Repeat the following lines word for word, without changing anything.

Items from a dataset:
----------------

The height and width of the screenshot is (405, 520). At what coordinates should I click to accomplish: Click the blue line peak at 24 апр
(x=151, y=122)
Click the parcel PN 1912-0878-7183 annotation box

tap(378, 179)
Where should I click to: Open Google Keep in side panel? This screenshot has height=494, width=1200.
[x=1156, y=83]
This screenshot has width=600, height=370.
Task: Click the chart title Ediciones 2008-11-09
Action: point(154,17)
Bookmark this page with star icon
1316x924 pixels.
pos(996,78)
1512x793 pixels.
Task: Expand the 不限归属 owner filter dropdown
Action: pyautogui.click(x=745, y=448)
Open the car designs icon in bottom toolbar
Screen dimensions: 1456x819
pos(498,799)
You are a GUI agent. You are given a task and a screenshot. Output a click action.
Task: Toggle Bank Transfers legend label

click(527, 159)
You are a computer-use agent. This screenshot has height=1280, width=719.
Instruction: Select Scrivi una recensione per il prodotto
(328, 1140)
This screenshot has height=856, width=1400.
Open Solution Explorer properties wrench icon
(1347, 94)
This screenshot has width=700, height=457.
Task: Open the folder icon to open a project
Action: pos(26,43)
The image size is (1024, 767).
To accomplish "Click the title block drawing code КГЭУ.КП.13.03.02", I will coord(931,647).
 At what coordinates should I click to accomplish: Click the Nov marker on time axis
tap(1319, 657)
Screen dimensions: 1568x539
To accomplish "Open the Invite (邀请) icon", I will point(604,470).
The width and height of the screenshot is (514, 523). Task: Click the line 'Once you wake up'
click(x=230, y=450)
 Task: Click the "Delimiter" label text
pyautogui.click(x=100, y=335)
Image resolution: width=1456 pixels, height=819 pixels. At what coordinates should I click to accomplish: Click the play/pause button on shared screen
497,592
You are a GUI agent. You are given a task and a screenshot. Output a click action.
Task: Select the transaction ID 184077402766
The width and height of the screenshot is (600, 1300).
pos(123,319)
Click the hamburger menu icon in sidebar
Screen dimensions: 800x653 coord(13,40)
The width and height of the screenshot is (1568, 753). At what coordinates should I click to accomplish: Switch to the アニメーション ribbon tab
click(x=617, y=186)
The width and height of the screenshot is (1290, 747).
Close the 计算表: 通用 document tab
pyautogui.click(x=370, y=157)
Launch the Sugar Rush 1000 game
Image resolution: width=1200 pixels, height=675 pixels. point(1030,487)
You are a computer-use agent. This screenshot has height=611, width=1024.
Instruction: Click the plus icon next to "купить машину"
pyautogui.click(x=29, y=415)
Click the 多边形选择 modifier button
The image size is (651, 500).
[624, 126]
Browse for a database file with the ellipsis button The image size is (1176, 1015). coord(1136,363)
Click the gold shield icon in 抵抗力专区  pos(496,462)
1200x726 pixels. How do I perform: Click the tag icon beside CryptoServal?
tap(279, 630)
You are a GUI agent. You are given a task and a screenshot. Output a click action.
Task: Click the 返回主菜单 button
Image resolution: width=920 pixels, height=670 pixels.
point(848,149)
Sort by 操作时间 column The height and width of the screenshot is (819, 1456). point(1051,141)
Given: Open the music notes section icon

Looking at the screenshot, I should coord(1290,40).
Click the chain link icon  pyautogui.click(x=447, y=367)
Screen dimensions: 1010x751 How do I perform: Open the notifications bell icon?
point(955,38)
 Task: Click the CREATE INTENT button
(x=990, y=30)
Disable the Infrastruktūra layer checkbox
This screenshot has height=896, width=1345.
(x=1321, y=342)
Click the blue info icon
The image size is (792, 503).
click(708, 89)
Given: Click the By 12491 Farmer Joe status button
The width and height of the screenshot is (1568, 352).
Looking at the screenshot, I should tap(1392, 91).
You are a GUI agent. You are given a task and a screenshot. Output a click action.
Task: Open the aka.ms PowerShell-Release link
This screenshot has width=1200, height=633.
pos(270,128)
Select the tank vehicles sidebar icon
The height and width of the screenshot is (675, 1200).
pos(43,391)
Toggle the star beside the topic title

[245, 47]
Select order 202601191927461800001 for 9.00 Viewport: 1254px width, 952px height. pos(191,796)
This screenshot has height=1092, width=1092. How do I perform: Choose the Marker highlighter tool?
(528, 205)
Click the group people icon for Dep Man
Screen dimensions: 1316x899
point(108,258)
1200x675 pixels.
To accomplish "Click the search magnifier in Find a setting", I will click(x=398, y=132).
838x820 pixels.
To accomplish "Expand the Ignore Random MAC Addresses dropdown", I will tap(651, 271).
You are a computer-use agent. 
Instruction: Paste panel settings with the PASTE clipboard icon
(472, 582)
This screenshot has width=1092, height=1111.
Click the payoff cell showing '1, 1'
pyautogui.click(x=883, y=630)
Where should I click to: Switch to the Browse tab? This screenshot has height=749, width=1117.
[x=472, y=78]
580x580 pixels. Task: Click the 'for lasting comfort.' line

----------------

> **Solution for this task**
The height and width of the screenshot is (405, 520). At what coordinates should I click to accomplish: Click the blue line peak at 24 апр
(x=151, y=122)
Click the parcel PN 1912-0878-7183 annotation box

tap(378, 179)
Where should I click to: Open Google Keep in side panel? This screenshot has height=494, width=1200.
[x=1156, y=83]
This screenshot has width=600, height=370.
Task: Click the chart title Ediciones 2008-11-09
Action: point(154,17)
Bookmark this page with star icon
1316x924 pixels.
pos(996,78)
1512x793 pixels.
Task: Expand the 不限归属 owner filter dropdown
Action: pyautogui.click(x=745, y=448)
Open the car designs icon in bottom toolbar
Screen dimensions: 1456x819
pos(498,799)
You are a GUI agent. You are given a task and a screenshot. Output a click action.
Task: Toggle Bank Transfers legend label

click(527, 159)
You are a computer-use agent. This screenshot has height=1280, width=719.
Instruction: Select Scrivi una recensione per il prodotto
(328, 1140)
This screenshot has height=856, width=1400.
Open Solution Explorer properties wrench icon
(1347, 94)
This screenshot has width=700, height=457.
Task: Open the folder icon to open a project
Action: pos(26,43)
The image size is (1024, 767).
To accomplish "Click the title block drawing code КГЭУ.КП.13.03.02", I will coord(931,647).
 At what coordinates should I click to accomplish: Click the Nov marker on time axis
tap(1319, 657)
Screen dimensions: 1568x539
To accomplish "Open the Invite (邀请) icon", I will point(604,470).
The width and height of the screenshot is (514, 523). Task: Click the line 'Once you wake up'
click(x=230, y=450)
 Task: Click the "Delimiter" label text
pyautogui.click(x=100, y=335)
Image resolution: width=1456 pixels, height=819 pixels. At what coordinates should I click to accomplish: Click the play/pause button on shared screen
497,592
You are a GUI agent. You are given a task and a screenshot. Output a click action.
Task: Select the transaction ID 184077402766
The width and height of the screenshot is (600, 1300).
pos(123,319)
Click the hamburger menu icon in sidebar
Screen dimensions: 800x653 coord(13,40)
The width and height of the screenshot is (1568, 753). At what coordinates should I click to accomplish: Switch to the アニメーション ribbon tab
click(x=617, y=186)
The width and height of the screenshot is (1290, 747).
Close the 计算表: 通用 document tab
pyautogui.click(x=370, y=157)
Launch the Sugar Rush 1000 game
Image resolution: width=1200 pixels, height=675 pixels. point(1030,487)
You are a computer-use agent. This screenshot has height=611, width=1024.
Instruction: Click the plus icon next to "купить машину"
pyautogui.click(x=29, y=415)
Click the 多边形选择 modifier button
The image size is (651, 500).
[624, 126]
Browse for a database file with the ellipsis button The image size is (1176, 1015). coord(1136,363)
Click the gold shield icon in 抵抗力专区  pos(496,462)
1200x726 pixels. How do I perform: Click the tag icon beside CryptoServal?
tap(279, 630)
You are a GUI agent. You are given a task and a screenshot. Output a click action.
Task: Click the 返回主菜单 button
Image resolution: width=920 pixels, height=670 pixels.
point(848,149)
Sort by 操作时间 column The height and width of the screenshot is (819, 1456). point(1051,141)
Given: Open the music notes section icon

Looking at the screenshot, I should coord(1290,40).
Click the chain link icon  pyautogui.click(x=447, y=367)
Screen dimensions: 1010x751 How do I perform: Open the notifications bell icon?
point(955,38)
 Task: Click the CREATE INTENT button
(x=990, y=30)
Disable the Infrastruktūra layer checkbox
This screenshot has height=896, width=1345.
(x=1321, y=342)
Click the blue info icon
The image size is (792, 503).
click(708, 89)
Given: Click the By 12491 Farmer Joe status button
The width and height of the screenshot is (1568, 352).
Looking at the screenshot, I should tap(1392, 91).
You are a GUI agent. You are given a task and a screenshot. Output a click action.
Task: Open the aka.ms PowerShell-Release link
This screenshot has width=1200, height=633.
pos(270,128)
Select the tank vehicles sidebar icon
The height and width of the screenshot is (675, 1200).
pos(43,391)
Toggle the star beside the topic title

[245, 47]
Select order 202601191927461800001 for 9.00 Viewport: 1254px width, 952px height. pos(191,796)
This screenshot has height=1092, width=1092. How do I perform: Choose the Marker highlighter tool?
(528, 205)
Click the group people icon for Dep Man
Screen dimensions: 1316x899
point(108,258)
1200x675 pixels.
To accomplish "Click the search magnifier in Find a setting", I will click(x=398, y=132).
838x820 pixels.
To accomplish "Expand the Ignore Random MAC Addresses dropdown", I will tap(651, 271).
You are a computer-use agent. 
Instruction: Paste panel settings with the PASTE clipboard icon
(472, 582)
This screenshot has width=1092, height=1111.
Click the payoff cell showing '1, 1'
pyautogui.click(x=883, y=630)
Where should I click to: Switch to the Browse tab? This screenshot has height=749, width=1117.
[x=472, y=78]
580x580 pixels. Task: Click the 'for lasting comfort.' line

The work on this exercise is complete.